[Fat and Blood by S. Weir Mitchell]@TWC D-Link bookFat and Blood CHAPTER VI 2/24
The temporary results he obtained were so remarkable that I began soon after to employ it in locomotor ataxia, in which it sometimes proved of signal value, and in other forms of spinal and local disease.
At first I had to train nurses to use it, but I soon found that, although it was of some service to their patients, no one could use massage well who was not continually engaged in doing it.
Some men do it better than any woman; but I prefer, nevertheless, for obvious reasons, to reserve men for male patients, except that in cases where _strength_ is of moment, as in the forced movements and the very hard rubbing needed for old articular adhesions, in which force must be exercised without violence, it is usually impossible to secure the necessary power in a feminine manipulator. A few years later I resorted to it in the first cases which I treated by rest, and I very soon found that I had in it an agent little understood and of singular utility. It will be necessary, in pursuance of my plan, to describe as minutely as the limits of a chapter will allow how and why this means is employed.
The process and order of what is known to the manipulator as "general massage" follows. After three or four days in bed have somewhat accustomed the patient to the general routine of treatment, a masseur or masseuse is set to work. If any special care is needed,--the avoidance of manipulating one part or added attention to another, tender handling of a sensitive or timid patient,--these matters have been ordered in advance by the physician. An hour midway between meals is chosen, and, the patient lying in bed between blankets, the manipulator begins, usually with the feet.

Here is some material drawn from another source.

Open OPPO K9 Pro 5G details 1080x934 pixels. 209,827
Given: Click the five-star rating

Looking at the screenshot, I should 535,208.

A few rapid rubs of the whole foot and leg are given to start with; then the leg, except the foot and ankle, is covered up, and the operation commences upon the foot, of which the skin is picked up and rolled between the fingers, the whole foot receiving careful attention,--the toes are pulled, bent, and moved in every direction, the inter-osseous groups worked over with the thumbs and fingers or finger-tips, the larger muscles and subcutaneous tissues squeezed and kneaded, and last the whole mass of the foot rolled and pressed against the bones with both hands.